What is asked: Revise the lines below so that each "Output a click action" becomes "Return a click action", with nothing else altered.

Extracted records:
»»
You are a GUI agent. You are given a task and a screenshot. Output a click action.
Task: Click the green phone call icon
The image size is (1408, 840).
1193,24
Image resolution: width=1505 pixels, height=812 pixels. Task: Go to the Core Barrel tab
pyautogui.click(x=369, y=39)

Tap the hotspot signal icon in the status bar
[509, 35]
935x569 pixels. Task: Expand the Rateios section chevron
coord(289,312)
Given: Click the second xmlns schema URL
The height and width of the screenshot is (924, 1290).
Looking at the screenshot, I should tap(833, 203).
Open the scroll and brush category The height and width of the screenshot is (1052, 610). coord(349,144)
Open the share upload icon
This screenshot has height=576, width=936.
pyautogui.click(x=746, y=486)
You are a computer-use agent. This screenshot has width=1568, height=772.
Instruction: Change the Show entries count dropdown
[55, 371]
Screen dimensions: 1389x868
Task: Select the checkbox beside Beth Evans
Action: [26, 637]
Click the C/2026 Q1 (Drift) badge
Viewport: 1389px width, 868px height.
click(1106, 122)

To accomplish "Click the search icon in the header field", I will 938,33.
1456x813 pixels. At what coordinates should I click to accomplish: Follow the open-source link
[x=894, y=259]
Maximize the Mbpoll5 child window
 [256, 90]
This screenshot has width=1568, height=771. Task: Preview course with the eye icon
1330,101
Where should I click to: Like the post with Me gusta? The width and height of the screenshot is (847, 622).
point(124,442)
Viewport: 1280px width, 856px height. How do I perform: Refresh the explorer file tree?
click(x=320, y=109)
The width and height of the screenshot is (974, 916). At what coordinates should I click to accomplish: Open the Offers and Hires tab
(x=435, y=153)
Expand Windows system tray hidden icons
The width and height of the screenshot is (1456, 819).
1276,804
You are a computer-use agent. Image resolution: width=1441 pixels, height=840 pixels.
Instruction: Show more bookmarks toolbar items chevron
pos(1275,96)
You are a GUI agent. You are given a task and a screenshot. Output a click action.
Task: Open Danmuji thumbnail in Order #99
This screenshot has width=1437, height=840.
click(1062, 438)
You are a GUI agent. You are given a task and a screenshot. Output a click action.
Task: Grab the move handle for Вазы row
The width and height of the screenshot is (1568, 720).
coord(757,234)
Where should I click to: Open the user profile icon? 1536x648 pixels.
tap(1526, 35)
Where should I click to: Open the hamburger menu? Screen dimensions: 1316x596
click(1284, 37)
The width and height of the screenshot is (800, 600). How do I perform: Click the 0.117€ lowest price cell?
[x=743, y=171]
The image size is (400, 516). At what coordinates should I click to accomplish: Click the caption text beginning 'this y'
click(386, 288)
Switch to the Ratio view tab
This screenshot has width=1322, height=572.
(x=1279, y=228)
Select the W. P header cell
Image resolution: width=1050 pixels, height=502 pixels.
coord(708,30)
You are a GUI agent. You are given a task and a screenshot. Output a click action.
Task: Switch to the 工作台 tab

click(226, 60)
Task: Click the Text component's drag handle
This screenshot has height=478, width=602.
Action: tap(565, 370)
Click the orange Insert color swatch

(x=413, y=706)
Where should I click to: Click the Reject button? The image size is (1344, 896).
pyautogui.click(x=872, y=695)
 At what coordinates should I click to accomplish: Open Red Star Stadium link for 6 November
««
Response to this exercise:
You are a GUI agent. You are given a task and a screenshot. Return a click action.
Task: Click the green phone call icon
The image size is (1408, 840).
1193,24
Image resolution: width=1505 pixels, height=812 pixels. Task: Go to the Core Barrel tab
pyautogui.click(x=369, y=39)

Tap the hotspot signal icon in the status bar
[509, 35]
935x569 pixels. Task: Expand the Rateios section chevron
coord(289,312)
Given: Click the second xmlns schema URL
The height and width of the screenshot is (924, 1290).
Looking at the screenshot, I should tap(833, 203).
Open the scroll and brush category The height and width of the screenshot is (1052, 610). coord(349,144)
Open the share upload icon
This screenshot has height=576, width=936.
pyautogui.click(x=746, y=486)
You are a computer-use agent. This screenshot has width=1568, height=772.
Instruction: Change the Show entries count dropdown
[55, 371]
Screen dimensions: 1389x868
Task: Select the checkbox beside Beth Evans
Action: [26, 637]
Click the C/2026 Q1 (Drift) badge
Viewport: 1389px width, 868px height.
click(1106, 122)

To accomplish "Click the search icon in the header field", I will 938,33.
1456x813 pixels. At what coordinates should I click to accomplish: Follow the open-source link
[x=894, y=259]
Maximize the Mbpoll5 child window
 [256, 90]
This screenshot has width=1568, height=771. Task: Preview course with the eye icon
1330,101
Where should I click to: Like the post with Me gusta? The width and height of the screenshot is (847, 622).
point(124,442)
Viewport: 1280px width, 856px height. How do I perform: Refresh the explorer file tree?
click(x=320, y=109)
The width and height of the screenshot is (974, 916). At what coordinates should I click to accomplish: Open the Offers and Hires tab
(x=435, y=153)
Expand Windows system tray hidden icons
The width and height of the screenshot is (1456, 819).
1276,804
You are a computer-use agent. Image resolution: width=1441 pixels, height=840 pixels.
Instruction: Show more bookmarks toolbar items chevron
pos(1275,96)
You are a GUI agent. You are given a task and a screenshot. Return a click action.
Task: Open Danmuji thumbnail in Order #99
This screenshot has width=1437, height=840.
click(1062, 438)
You are a GUI agent. You are given a task and a screenshot. Return a click action.
Task: Grab the move handle for Вазы row
The width and height of the screenshot is (1568, 720).
coord(757,234)
Where should I click to: Open the user profile icon? 1536x648 pixels.
tap(1526, 35)
Where should I click to: Open the hamburger menu? Screen dimensions: 1316x596
click(1284, 37)
The width and height of the screenshot is (800, 600). How do I perform: Click the 0.117€ lowest price cell?
[x=743, y=171]
The image size is (400, 516). At what coordinates should I click to accomplish: Click the caption text beginning 'this y'
click(386, 288)
Switch to the Ratio view tab
This screenshot has width=1322, height=572.
(x=1279, y=228)
Select the W. P header cell
Image resolution: width=1050 pixels, height=502 pixels.
coord(708,30)
You are a GUI agent. You are given a task and a screenshot. Return a click action.
Task: Switch to the 工作台 tab

click(226, 60)
Task: Click the Text component's drag handle
This screenshot has height=478, width=602.
Action: tap(565, 370)
Click the orange Insert color swatch

(x=413, y=706)
Where should I click to: Click the Reject button? The image size is (1344, 896).
pyautogui.click(x=872, y=695)
 At what coordinates should I click to accomplish: Open Red Star Stadium link for 6 November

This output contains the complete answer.